Researchers from the University of Southern California (USC) are developing a system that enables robots to autonomously learn tasks from observing demonstrations.
USC researchers are working on a system that would teach robots tasks such as setting a table or driving a car from viewing a handful of demonstrations. The work has been published in a report Demonstrations Using Signal Temporal Logic.
The report details how the system evaluates the quality of each demonstration, learning mistakes as well as successes. This allows robots to learn from only a few demonstrations rather than current methods which take over 100 demonstrations.
Furthermore, it enables robots to learn intuitively similar to the way humans learn from each other.

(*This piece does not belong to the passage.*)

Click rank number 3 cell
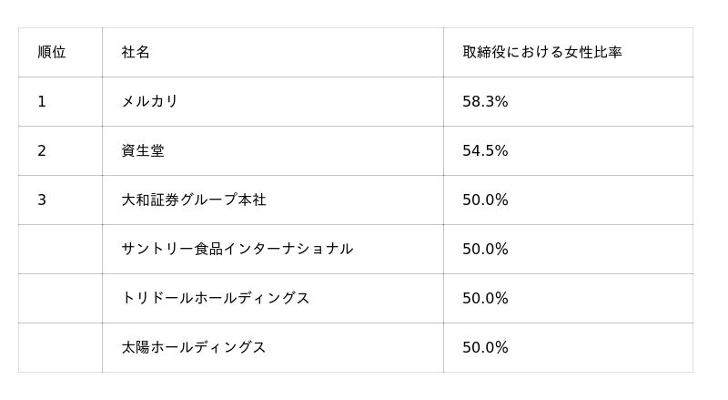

Lead author Aniruddh Puranic, a Ph.D. student in computer science at the USC Viterbi School of Engineering, said: “Many machine learning and reinforcement learning systems require large amounts of data and hundreds of demonstrations, you need a human to demonstrate over and over again, which is not feasible.
“Also, most people don’t have programming knowledge to explicitly state what the robot needs to do, and a human cannot possibly demonstrate everything that a robot needs to know. What if the robot encounters something it hasn’t seen before? This is a key challenge.”
There are safety concerns that imperfections in demonstrations can lead to robots learning unsafe or undesirable actions. The research looks to address these issues with Signal Temporal Logic (STL) which evaluates the quality of demonstrations and automatically ranks them to create inherent rewards.
Co-author Stefanos Nikolaidis, a USC Viterbi assistant professor of computer science, said: “Let’s say robots learn from different types of demonstrations, it could be a hands-on demonstration, videos, or simulations, if I do something that is very unsafe, standard approaches will do one of two things: either, they will completely disregard it, or even worse, the robot will learn the wrong thing.
“In contrast, in a very intelligent way, this work uses some common-sense reasoning in the form of logic to understand which parts of the demonstration are good and which parts are not. In essence, this is exactly what also humans do.”
The report used a driving demonstration as an example. If a driver skips a stop sign this would be ranked lower by the robot than in a demonstration where a driver applies the brakes to avoid a crash. The robot will learn from this smart action, adapting to human preferences.
Nikolaidis added: “If we want robots to be good teammates and help people, first they need to learn and adapt to human preference very efficiently.”